- _DATA_:

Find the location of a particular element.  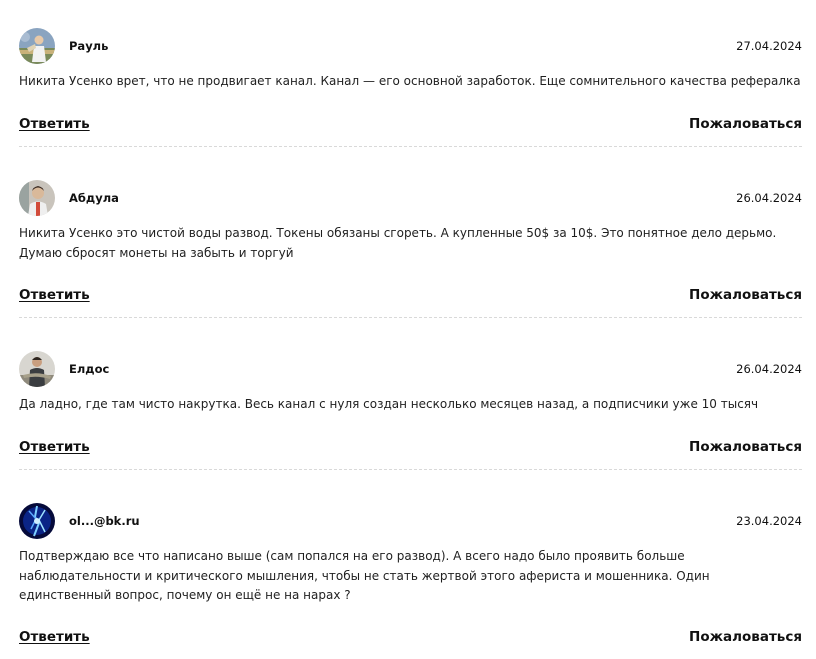

comment-header: Рауль 27.04.2024 is located at coordinates (410, 46).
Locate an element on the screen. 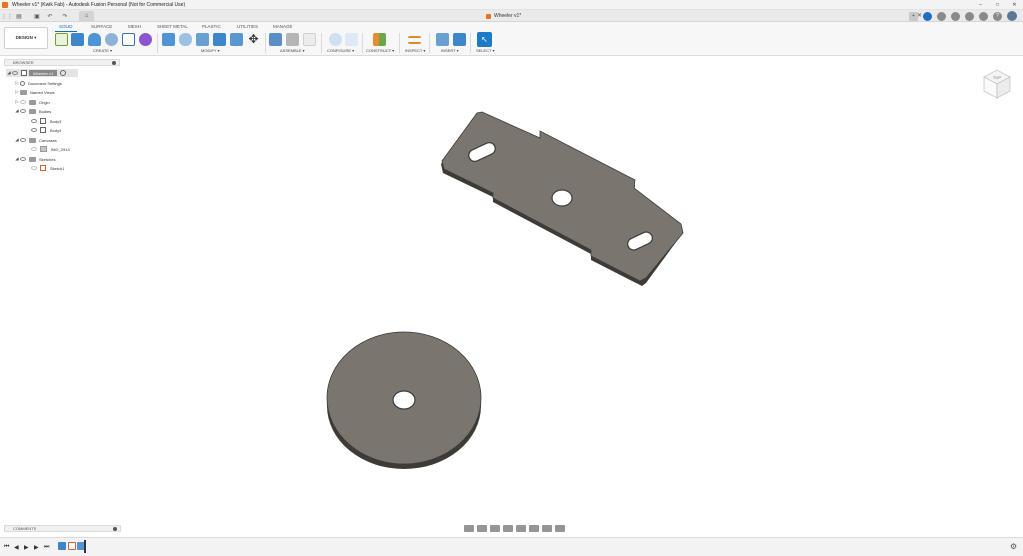  tab-surface: SURFACE is located at coordinates (102, 26).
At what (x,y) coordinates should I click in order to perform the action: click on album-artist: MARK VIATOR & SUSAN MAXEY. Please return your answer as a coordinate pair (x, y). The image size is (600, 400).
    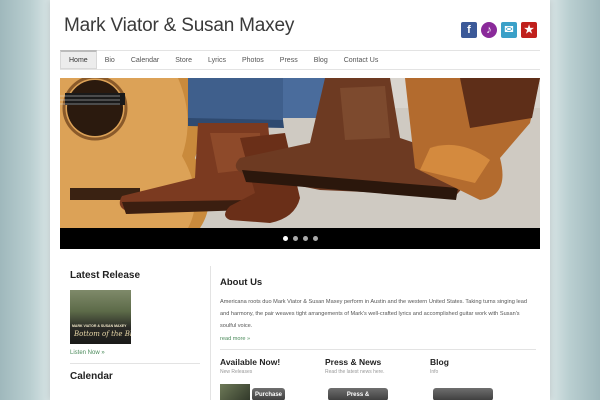
    Looking at the image, I should click on (100, 326).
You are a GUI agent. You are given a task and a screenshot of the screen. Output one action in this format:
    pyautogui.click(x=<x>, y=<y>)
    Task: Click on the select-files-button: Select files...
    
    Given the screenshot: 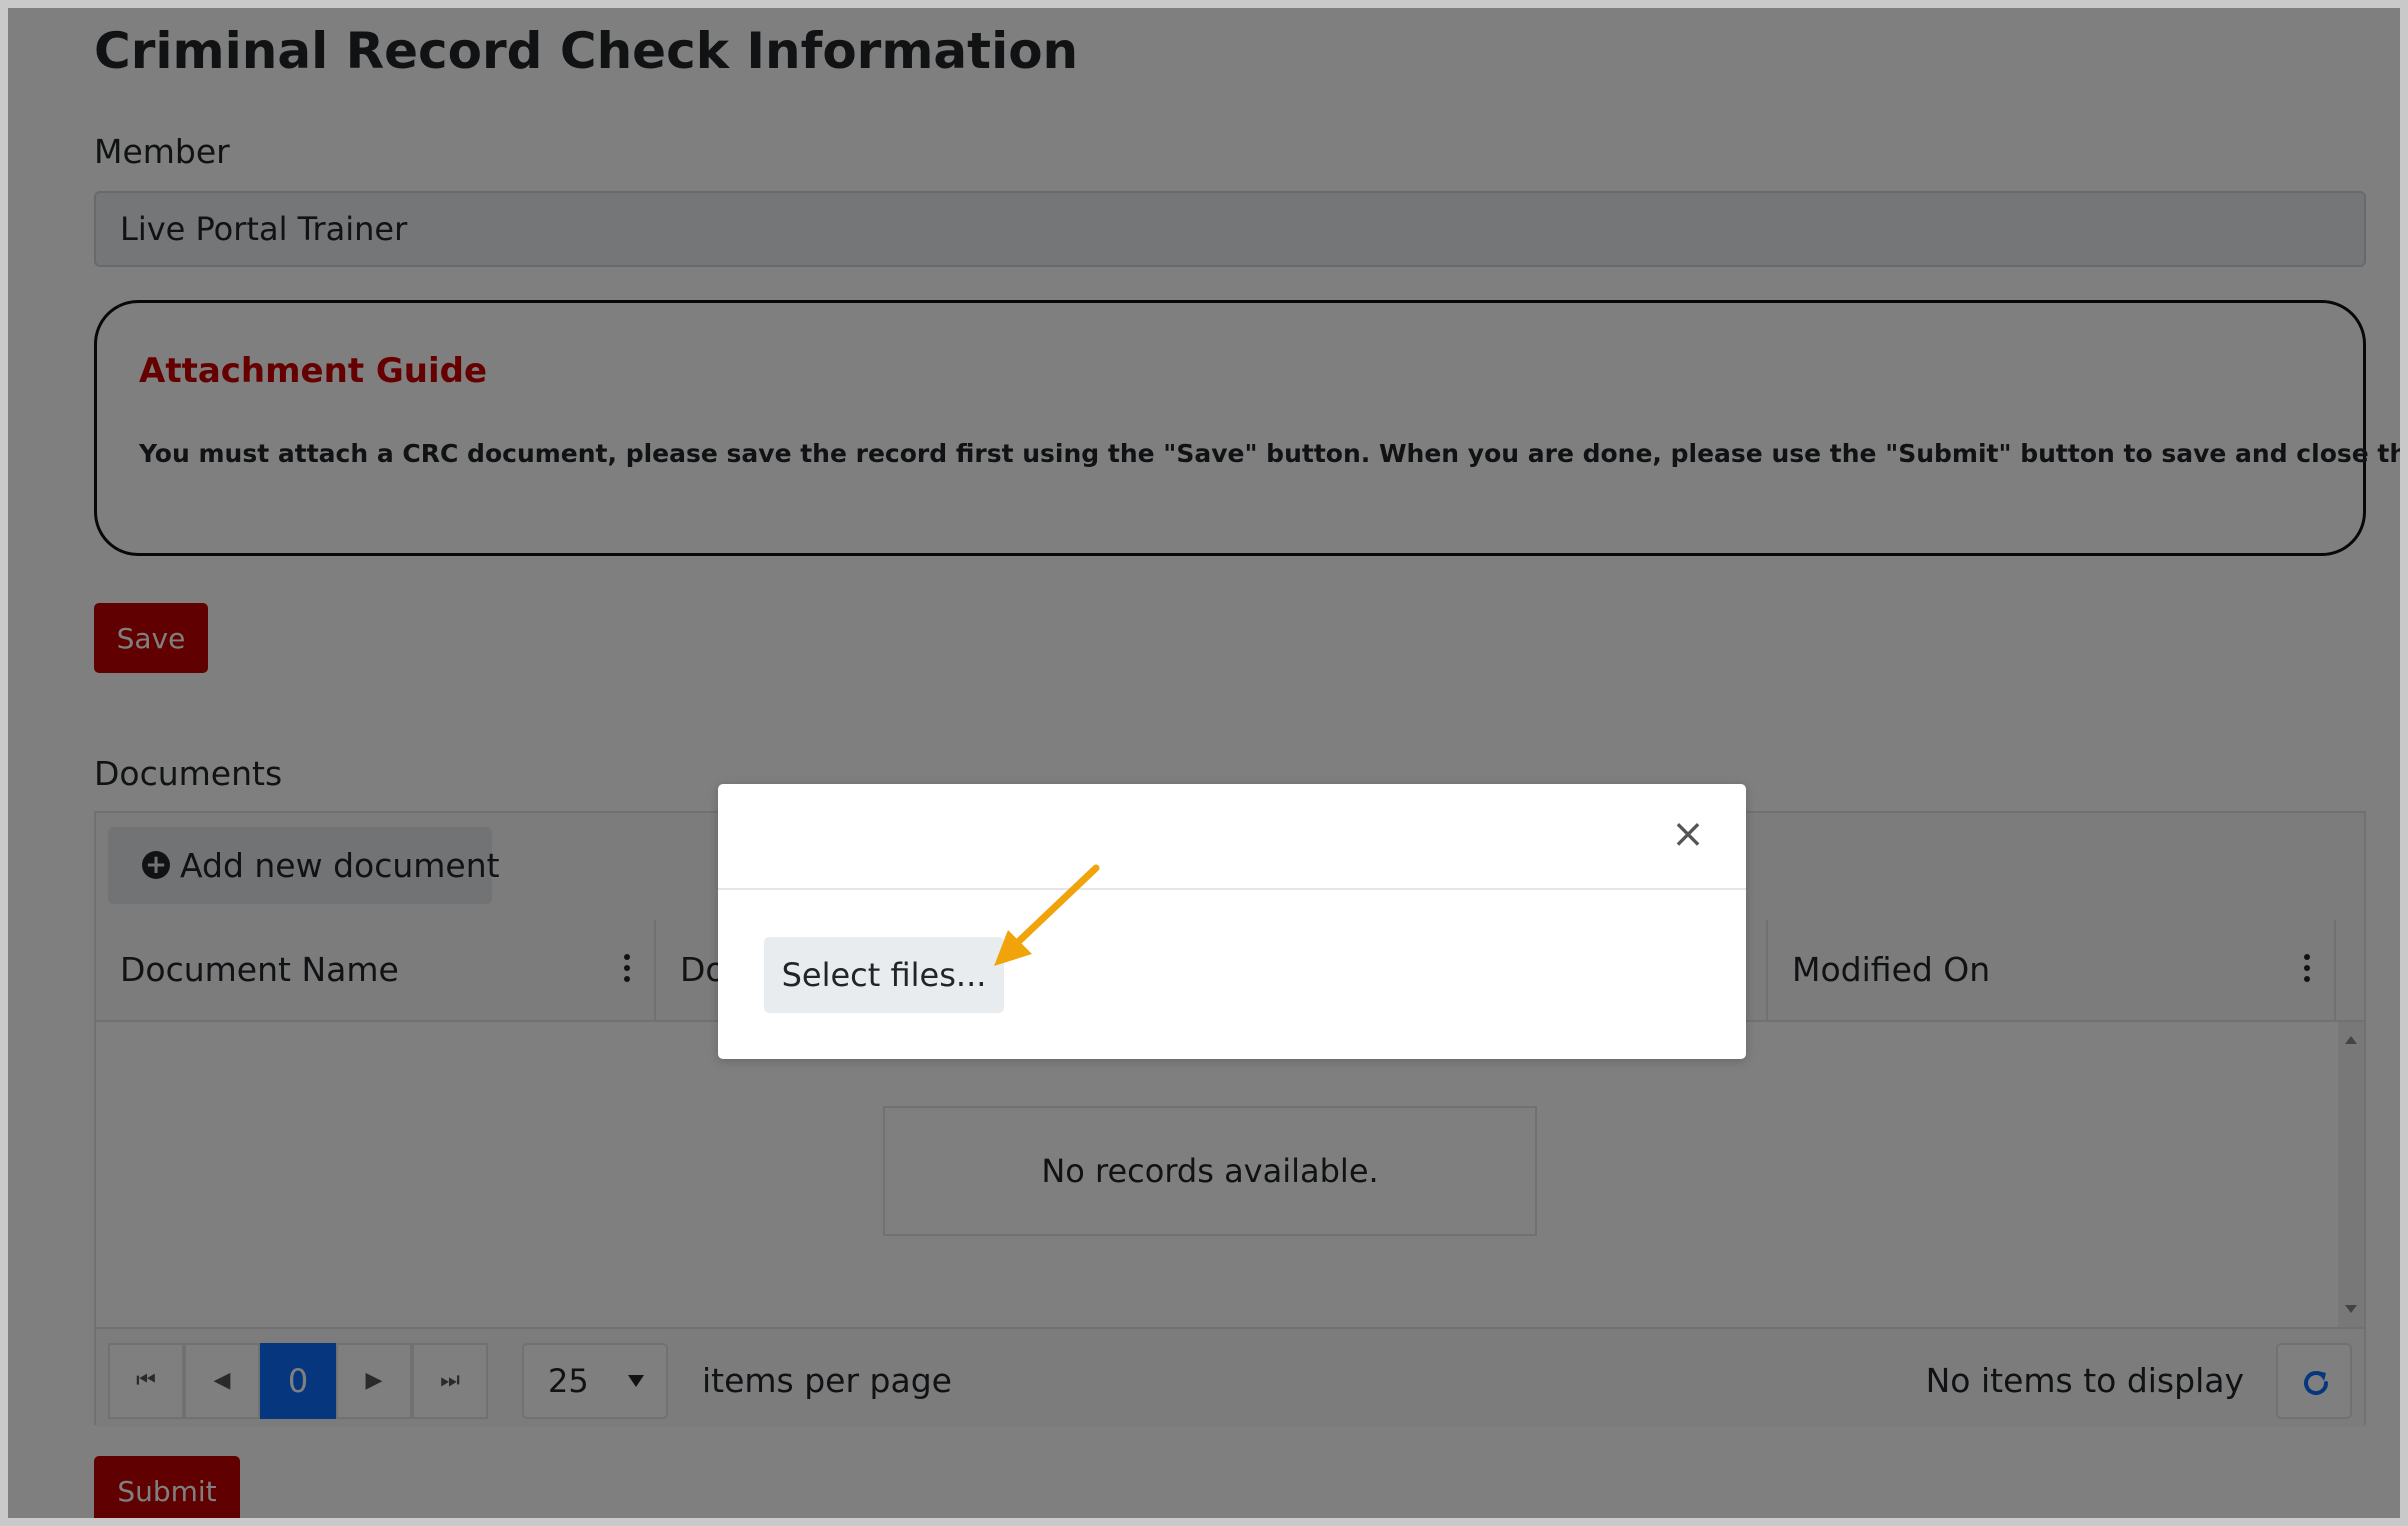 What is the action you would take?
    pyautogui.click(x=884, y=975)
    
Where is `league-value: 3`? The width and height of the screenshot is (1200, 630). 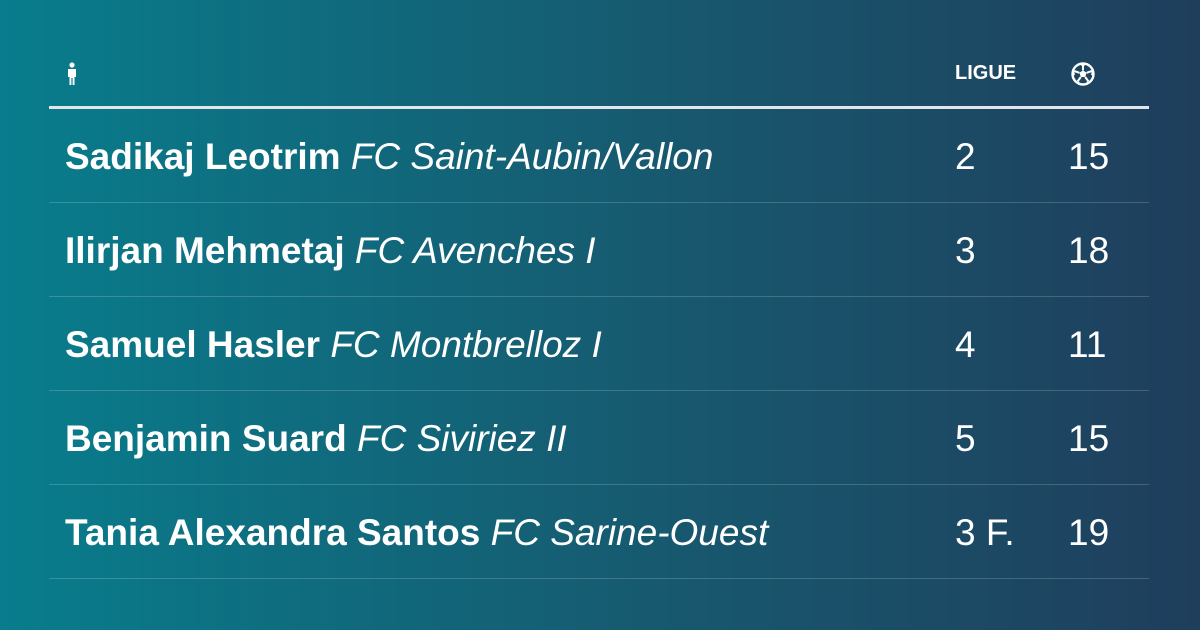 league-value: 3 is located at coordinates (966, 250).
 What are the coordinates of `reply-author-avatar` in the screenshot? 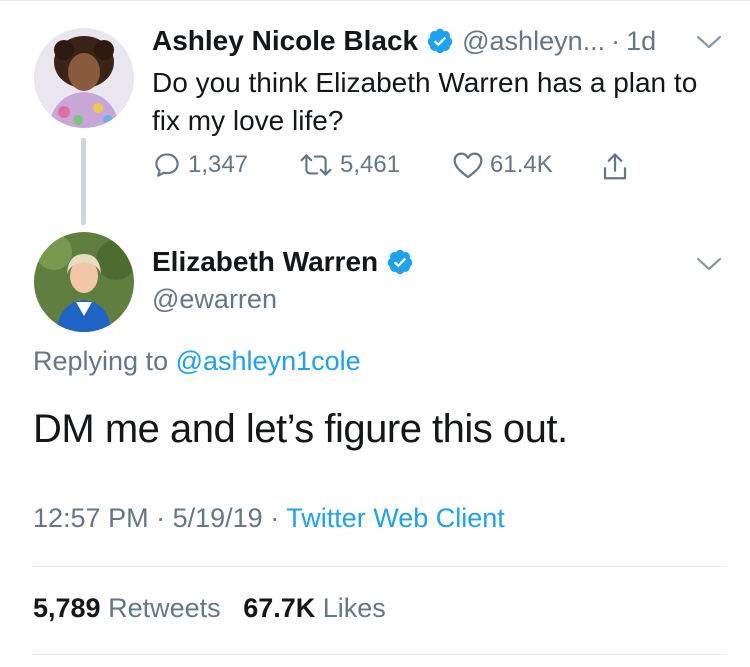 It's located at (84, 282).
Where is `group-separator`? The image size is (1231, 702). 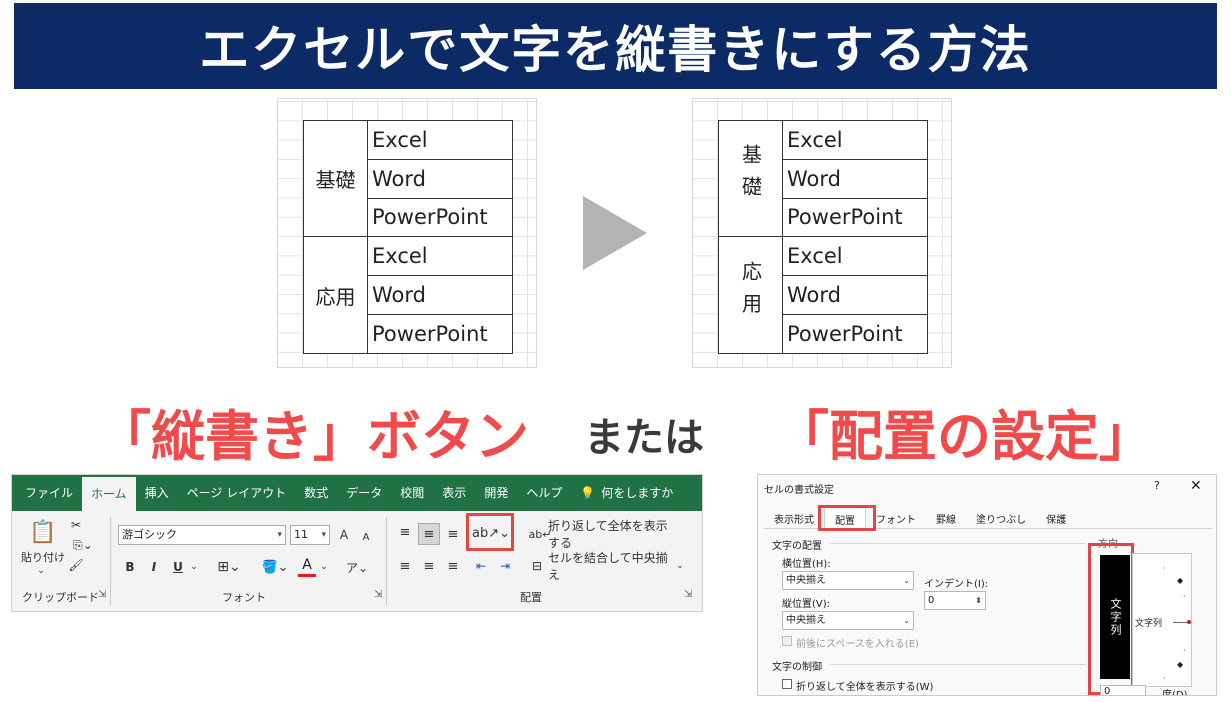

- _WHAT IS EXPECTED_: Please revise the part of the rows that opens with the line containing "At what (x,y)" and closes with the line containing "Looking at the", swapping "coordinate pair" for "tuple" and changing nothing else. Return only those lines, and leave the pictures out.

- _EXERCISE RESPONSE_:
At what (x,y) coordinates should I click in order to perform the action: click on album-artist: MARK VIATOR & SUSAN MAXEY. Please return your answer as a tuple (x, y). The image size is (600, 400).
    Looking at the image, I should click on (100, 326).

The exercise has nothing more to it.